[Stored records]
■ ■ ■ ■ ■ ■ ■

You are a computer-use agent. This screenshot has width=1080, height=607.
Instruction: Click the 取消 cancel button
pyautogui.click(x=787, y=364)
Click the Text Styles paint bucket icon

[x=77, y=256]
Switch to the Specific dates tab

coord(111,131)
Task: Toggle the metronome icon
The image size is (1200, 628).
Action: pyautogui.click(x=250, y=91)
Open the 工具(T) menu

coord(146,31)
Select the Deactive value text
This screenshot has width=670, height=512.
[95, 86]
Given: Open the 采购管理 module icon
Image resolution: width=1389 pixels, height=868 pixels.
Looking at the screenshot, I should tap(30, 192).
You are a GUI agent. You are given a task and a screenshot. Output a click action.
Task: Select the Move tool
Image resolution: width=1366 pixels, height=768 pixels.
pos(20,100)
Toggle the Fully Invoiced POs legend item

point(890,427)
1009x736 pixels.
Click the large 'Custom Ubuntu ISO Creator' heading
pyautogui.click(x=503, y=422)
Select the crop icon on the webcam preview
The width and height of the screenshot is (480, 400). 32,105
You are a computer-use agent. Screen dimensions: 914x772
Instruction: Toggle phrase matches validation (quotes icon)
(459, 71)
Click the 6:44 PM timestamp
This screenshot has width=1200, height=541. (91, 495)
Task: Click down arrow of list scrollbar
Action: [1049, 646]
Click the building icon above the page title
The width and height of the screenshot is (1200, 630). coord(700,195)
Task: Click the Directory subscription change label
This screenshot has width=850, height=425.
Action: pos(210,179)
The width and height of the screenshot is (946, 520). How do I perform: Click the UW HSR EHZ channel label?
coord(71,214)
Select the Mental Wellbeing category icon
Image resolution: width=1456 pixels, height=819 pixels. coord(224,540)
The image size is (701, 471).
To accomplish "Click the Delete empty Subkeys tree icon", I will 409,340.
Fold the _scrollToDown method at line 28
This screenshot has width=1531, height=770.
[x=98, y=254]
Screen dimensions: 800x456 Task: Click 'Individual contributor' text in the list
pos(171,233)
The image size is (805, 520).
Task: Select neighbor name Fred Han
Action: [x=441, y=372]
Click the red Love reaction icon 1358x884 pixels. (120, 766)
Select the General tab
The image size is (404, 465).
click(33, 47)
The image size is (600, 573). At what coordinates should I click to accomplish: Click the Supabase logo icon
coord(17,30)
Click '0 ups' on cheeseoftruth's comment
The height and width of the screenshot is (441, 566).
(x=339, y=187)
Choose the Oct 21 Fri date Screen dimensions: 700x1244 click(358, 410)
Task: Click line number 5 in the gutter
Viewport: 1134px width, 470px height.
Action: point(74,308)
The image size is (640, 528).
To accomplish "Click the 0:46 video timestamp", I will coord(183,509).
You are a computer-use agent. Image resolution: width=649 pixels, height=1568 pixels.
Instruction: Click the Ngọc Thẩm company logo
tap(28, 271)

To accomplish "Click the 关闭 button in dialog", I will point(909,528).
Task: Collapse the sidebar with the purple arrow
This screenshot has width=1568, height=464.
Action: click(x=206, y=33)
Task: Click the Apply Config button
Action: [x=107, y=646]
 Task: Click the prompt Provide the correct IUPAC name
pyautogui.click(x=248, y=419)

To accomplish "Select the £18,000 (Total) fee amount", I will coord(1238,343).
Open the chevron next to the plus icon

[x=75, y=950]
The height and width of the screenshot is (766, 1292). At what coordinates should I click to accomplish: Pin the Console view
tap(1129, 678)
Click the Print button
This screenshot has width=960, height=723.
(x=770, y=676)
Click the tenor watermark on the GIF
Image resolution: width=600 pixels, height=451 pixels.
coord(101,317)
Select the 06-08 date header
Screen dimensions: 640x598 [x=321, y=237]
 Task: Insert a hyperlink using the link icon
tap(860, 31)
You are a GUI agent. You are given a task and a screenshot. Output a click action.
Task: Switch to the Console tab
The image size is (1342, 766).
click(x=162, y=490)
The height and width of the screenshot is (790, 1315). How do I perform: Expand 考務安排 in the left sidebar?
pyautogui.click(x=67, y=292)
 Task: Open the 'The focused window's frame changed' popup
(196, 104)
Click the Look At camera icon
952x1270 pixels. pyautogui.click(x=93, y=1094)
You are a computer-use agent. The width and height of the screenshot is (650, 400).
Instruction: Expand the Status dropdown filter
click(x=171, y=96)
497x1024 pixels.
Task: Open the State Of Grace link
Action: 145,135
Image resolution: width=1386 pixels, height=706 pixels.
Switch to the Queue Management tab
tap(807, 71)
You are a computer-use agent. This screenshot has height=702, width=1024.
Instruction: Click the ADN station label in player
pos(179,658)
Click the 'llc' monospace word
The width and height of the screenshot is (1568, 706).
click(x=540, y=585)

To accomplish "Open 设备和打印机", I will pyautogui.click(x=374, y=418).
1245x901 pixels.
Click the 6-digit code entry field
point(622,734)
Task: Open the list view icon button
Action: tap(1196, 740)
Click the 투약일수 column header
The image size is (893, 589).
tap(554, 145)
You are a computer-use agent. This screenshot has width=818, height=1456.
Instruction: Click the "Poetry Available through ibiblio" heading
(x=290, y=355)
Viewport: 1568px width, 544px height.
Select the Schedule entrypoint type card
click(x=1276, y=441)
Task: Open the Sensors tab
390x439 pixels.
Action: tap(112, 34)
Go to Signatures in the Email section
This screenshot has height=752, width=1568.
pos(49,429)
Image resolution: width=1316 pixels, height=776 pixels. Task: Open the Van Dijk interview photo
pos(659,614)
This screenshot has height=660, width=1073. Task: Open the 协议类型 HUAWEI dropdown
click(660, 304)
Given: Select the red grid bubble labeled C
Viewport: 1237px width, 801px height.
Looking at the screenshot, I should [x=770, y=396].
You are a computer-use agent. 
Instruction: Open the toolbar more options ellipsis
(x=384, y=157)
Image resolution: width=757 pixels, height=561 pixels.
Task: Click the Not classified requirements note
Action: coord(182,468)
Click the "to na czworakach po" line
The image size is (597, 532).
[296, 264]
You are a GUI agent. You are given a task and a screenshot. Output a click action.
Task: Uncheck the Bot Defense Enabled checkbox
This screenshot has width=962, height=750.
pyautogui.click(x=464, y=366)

■ ■ ■ ■ ■ ■ ■

### What to work on
Copy the lines above exactly. Start with the line containing "This screenshot has height=752, width=1568.", end with the line containing "Given: Select the red grid bubble labeled C", and include both.

### Response to this exercise
This screenshot has height=752, width=1568.
pos(49,429)
Image resolution: width=1316 pixels, height=776 pixels. Task: Open the Van Dijk interview photo
pos(659,614)
This screenshot has height=660, width=1073. Task: Open the 协议类型 HUAWEI dropdown
click(660, 304)
Given: Select the red grid bubble labeled C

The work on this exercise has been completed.